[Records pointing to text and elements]
>> begin

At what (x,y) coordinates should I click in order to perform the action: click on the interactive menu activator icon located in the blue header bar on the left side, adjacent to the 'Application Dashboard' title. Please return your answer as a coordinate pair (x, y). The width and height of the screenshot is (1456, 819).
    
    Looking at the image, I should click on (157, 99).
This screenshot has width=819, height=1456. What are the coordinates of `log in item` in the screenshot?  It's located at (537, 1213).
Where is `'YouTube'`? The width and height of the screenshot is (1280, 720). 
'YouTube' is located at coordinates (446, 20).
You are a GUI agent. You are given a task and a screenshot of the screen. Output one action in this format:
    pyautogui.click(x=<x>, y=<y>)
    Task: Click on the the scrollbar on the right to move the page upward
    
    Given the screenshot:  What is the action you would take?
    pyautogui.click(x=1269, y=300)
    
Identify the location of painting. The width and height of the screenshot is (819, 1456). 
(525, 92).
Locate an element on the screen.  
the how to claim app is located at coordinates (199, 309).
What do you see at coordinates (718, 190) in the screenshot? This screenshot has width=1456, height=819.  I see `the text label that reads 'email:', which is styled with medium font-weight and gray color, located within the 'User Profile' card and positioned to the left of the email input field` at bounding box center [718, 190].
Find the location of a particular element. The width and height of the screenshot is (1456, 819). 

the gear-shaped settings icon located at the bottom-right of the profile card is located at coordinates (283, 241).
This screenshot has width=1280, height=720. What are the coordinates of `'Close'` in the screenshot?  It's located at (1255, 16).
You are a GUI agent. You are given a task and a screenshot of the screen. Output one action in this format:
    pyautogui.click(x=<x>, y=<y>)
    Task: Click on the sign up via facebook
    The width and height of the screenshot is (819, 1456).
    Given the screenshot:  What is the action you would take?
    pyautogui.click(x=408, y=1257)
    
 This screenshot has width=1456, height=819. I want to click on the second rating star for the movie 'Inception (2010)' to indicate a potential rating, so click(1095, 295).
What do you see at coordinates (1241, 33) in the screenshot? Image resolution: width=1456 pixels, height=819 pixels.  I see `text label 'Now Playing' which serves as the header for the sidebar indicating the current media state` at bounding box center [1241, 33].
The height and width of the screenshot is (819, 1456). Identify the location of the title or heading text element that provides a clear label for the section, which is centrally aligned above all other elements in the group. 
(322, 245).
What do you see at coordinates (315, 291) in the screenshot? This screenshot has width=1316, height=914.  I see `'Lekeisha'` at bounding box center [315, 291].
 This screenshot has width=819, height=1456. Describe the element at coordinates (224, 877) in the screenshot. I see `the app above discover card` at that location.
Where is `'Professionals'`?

>> end

§ **Given task**
Express the records as a Markdown table, beginning with the line that contains "What do you see at coordinates (315, 291)" and continuing through the end of the records. Use a "Row" column for the row number and a "Text" column for the line, and leave out blank lines.

§ **Solution for this exercise**
| Row | Text |
|---|---|
| 1 | What do you see at coordinates (315, 291) in the screenshot? This screenshot has width=1316, height=914.  I see `'Lekeisha'` at bounding box center [315, 291]. |
| 2 |  This screenshot has width=819, height=1456. Describe the element at coordinates (224, 877) in the screenshot. I see `the app above discover card` at that location. |
| 3 | Where is `'Professionals'`? |